Above all, they should learn to focus on and answer their reader’s questions about the issue in question. We consider this 1,000-word email format to be the boot camp for learning MWW techniques. Keep in mind they should ALWAYS write to a real reader about a real issue the reader actually cares about. (That reader can be, and probably should be, you!)
7. Assign more preliminary documents. Instead of giving an assignment and waiting for the results to avalanche in, have students submit an outline of the reader’s questions they will answer. Grade the outline. If they don’t have good questions, the content will not be useful to the reader. Have them write a 100-word summary before they draft the whole document. Learning to summarize is a great skill. If they can’t do a summary, how can they do the document? You know that many students write an assignment the night before it’s due.
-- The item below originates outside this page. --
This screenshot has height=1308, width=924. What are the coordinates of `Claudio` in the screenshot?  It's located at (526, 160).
This process helps you edit for content and organization before they draft. This is a huge help to them and a big time saver for you.
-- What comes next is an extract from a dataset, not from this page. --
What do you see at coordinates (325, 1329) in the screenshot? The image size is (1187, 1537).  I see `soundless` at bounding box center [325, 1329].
BENEFITS FOR YOUR STUDENTS
The last thing you want your students to do is follow directions. Well...the last thing you want is for them just to follow directions. Students wait for you to tell them what to do. Then they try to follow directions. It’s a horrible trap. They need to be creative problem solvers for themselves. Sure, you need to explain your expectations. You need to give them the skills to meet your expectations. And you need to hold them responsible for meeting those expectations. But you need to make assignments that require them to do analysis, research, and information design.
Students benefit from MWW by learning useful critical thinking skills. They learn that it’s up to them to discover how to interest the reader (by discovering, researching, and answering their pertinent questions about the issue in question).
Students must learn to take responsibility for their content and its presentation.
Students must learn to review and edit their own writing.
Businesses want to hire college grads who know how to take care of themselves…AND THEIR READERS!
I hope these suggestions have been helpful and thought provoking.